Description of Service

$144.27

Site-based or mobile COVID-19 testing service administered or observed by an eligible provider, including specimen collection, laboratory processing, ordering, resulting, and follow-up counseling services, per test

Individual Consideration

Self-administered COVID-19 testing service completed by an eligible provider, including transport of testing materials, laboratory processing, ordering, resulting, and follow-up counseling services, per test

(f)Allowable Fees for Certain Pooled COVID-19 Testing Services - Including Laboratory Analysis.
1. Effective for dates of service on or after February 4, 2021, governmental units may pay eligible providers for pooled COVID-19 testing services, including laboratory analysis, through a per-pool rate and a rate for individual testing, if any, provided by the pooled testing provider as part of a pooled testing program. The rates must be set forth and agreed to by each eligible provider and the governmental unit through a contract or special conditions amendment to the provider contract.
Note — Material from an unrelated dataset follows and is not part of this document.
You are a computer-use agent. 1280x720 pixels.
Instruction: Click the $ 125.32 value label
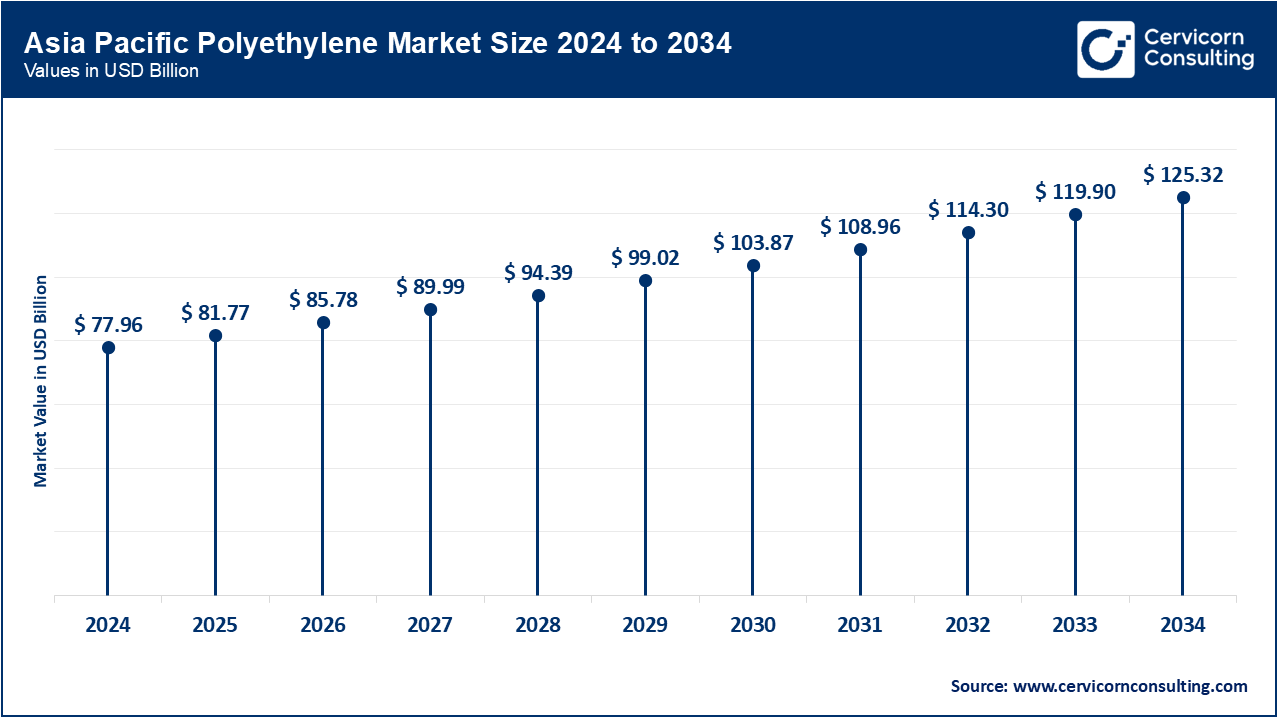point(1184,174)
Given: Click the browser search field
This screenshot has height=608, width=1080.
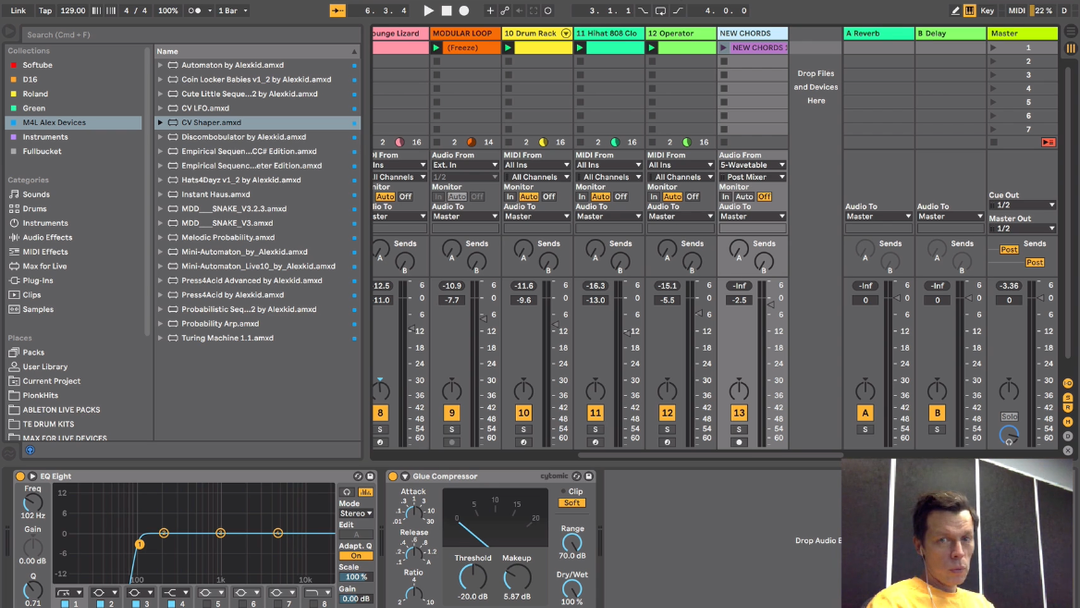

Specimen collection costs, specimen transport costs, and administrative fees may be billed separately from testing services.
2. Eligible providers must bill the governmental unit for the pooled COVID-19 testing services provided pursuant to 101 CMR 446.03(6)(f) and a contract or special conditions amendment to the provider contract, consistent with the terms of the contract or special conditions amendment to the provider contract. The governmental unit will pay the eligible provider for such services, upon receipt of such invoice, consistent with the terms of the contract or special conditions amendment to the provider contract.
(g)Billing Certification. Each eligible provider who submits an invoice to a governmental unit for authorized services under 101 CMR 446.03(6) must certify to the accuracy of the level of services provided, as listed on its invoice.
(7)Allowable Fee for In-home Vaccination Services and Waste Prevention Vaccinations Provided Pursuant to a Contract Between an In-home Vaccination Provider and a Governmental Unit.
(a)General Rate Determination. Rates of payment for services for which 101 CMR 446.03(7) applies are the lowest of
1. the in-home vaccination provider's usual fee to patients other than publicly aided individuals;
2. the in-home vaccination provider's actual charge submitted; or
3. the schedule of allowable fees set forth in 101 CMR 446.03(7)(c), taking into account appropriate modifiers and any other applicable rate provisions in accordance with 101 CMR 446.03(7).
(b)Defined Terms. Terms used in 101 CMR 446.03(7) that have not been defined elsewhere in 101 CMR 446.00 have the meanings ascribed to those terms in the contract between the in-home vaccination provider and the governmental unit.
(c)Allowable Fee for In-home Vaccination Services and Waste Prevention Vaccinations Provided by In-home Vaccination Providers. The following fees apply for the listed in-home vaccination services and waste prevention vaccinations rendered by in-home vaccination providers.

Service

Allowable Fee

In-home vaccination services rendered to eligible residents, inhome vaccination services rendered to eligible additional individuals, or waste prevention vaccinations administered to other vaccinable individuals

$150.00 per COVID-19 vaccine dose administered

101 CMR, § 446.03

Adopted by Mass Register Issue 1429, eff. 10/30/2020.
Amended by Mass Register Issue 1437, eff. 12/31/2020.
Amended by Mass Register Issue 1439, eff. 3/19/2021.
Amended by Mass Register Issue 1448, eff. 6/30/2021.
Amended by Mass Register Issue 1450, eff. 6/30/2021.
Amended by Mass Register Issue 1452, eff. 9/17/2021.
Amended by Mass Register Issue 1483, eff. 11/25/2022.
Amended by Mass Register Issue 1531, eff. 9/27/2024.